Data for locating words and elements
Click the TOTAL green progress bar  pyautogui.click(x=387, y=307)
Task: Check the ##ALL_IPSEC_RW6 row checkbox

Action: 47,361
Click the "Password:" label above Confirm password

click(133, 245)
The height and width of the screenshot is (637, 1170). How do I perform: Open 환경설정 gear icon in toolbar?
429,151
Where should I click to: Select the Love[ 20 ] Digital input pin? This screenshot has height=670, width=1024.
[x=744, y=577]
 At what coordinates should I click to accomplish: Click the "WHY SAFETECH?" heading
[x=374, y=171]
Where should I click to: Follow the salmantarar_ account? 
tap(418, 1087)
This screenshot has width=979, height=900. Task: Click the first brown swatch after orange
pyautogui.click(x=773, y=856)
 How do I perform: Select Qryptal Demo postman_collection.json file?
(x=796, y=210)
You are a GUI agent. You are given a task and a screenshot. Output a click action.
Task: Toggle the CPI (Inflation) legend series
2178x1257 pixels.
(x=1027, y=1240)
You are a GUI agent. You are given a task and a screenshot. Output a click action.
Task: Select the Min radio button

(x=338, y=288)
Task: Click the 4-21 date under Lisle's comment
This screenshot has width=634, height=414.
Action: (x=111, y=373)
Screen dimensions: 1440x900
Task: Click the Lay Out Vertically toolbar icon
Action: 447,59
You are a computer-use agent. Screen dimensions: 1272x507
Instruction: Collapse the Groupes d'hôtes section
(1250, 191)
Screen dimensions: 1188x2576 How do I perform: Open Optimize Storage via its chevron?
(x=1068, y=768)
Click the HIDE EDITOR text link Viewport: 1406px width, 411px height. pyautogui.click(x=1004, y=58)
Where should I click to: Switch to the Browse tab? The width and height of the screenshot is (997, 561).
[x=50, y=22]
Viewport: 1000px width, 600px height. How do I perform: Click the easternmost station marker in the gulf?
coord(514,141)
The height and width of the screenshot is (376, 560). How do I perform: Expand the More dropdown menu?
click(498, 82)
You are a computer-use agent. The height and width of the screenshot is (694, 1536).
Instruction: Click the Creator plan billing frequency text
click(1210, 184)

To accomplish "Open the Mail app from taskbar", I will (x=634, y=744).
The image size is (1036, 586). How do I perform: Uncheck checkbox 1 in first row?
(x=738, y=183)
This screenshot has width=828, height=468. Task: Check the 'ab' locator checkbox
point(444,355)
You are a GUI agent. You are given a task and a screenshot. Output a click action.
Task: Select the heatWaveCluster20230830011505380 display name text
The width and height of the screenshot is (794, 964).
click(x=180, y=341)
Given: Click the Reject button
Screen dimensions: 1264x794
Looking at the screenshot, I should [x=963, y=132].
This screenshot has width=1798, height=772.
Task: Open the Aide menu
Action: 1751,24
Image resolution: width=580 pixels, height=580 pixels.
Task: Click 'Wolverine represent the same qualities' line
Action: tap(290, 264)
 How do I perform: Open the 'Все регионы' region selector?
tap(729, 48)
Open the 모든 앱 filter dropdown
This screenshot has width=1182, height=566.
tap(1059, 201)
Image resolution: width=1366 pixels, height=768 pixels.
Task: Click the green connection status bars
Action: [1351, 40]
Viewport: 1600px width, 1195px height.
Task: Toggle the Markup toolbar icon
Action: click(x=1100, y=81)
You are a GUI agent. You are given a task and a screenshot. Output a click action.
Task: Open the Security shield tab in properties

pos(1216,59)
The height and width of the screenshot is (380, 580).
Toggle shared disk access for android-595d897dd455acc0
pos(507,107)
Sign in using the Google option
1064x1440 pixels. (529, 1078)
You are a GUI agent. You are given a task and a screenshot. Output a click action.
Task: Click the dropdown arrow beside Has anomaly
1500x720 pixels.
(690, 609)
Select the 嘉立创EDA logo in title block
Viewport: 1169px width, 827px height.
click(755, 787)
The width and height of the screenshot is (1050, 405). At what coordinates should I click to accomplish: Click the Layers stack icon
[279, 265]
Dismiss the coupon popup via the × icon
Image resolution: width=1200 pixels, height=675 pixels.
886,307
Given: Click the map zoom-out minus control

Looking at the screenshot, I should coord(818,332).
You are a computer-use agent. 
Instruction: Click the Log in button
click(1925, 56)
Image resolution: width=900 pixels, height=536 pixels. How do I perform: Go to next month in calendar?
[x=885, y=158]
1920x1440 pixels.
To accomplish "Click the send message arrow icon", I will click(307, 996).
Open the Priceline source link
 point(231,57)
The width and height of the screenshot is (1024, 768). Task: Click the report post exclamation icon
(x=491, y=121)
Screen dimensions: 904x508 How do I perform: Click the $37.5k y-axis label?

## EXERCISE OBJECTIVE:
Please write out everything from "Given: Click the Reject button" down to "Action: click(x=1100, y=81)" in the data again, changing "region selector" to "region picker" and leaving the rest untouched. Return only that stretch.

## WRITTEN REPLY:
Given: Click the Reject button
Screen dimensions: 1264x794
Looking at the screenshot, I should [x=963, y=132].
This screenshot has width=1798, height=772.
Task: Open the Aide menu
Action: 1751,24
Image resolution: width=580 pixels, height=580 pixels.
Task: Click 'Wolverine represent the same qualities' line
Action: tap(290, 264)
 How do I perform: Open the 'Все регионы' region picker?
tap(729, 48)
Open the 모든 앱 filter dropdown
This screenshot has width=1182, height=566.
tap(1059, 201)
Image resolution: width=1366 pixels, height=768 pixels.
Task: Click the green connection status bars
Action: [1351, 40]
Viewport: 1600px width, 1195px height.
Task: Toggle the Markup toolbar icon
Action: click(x=1100, y=81)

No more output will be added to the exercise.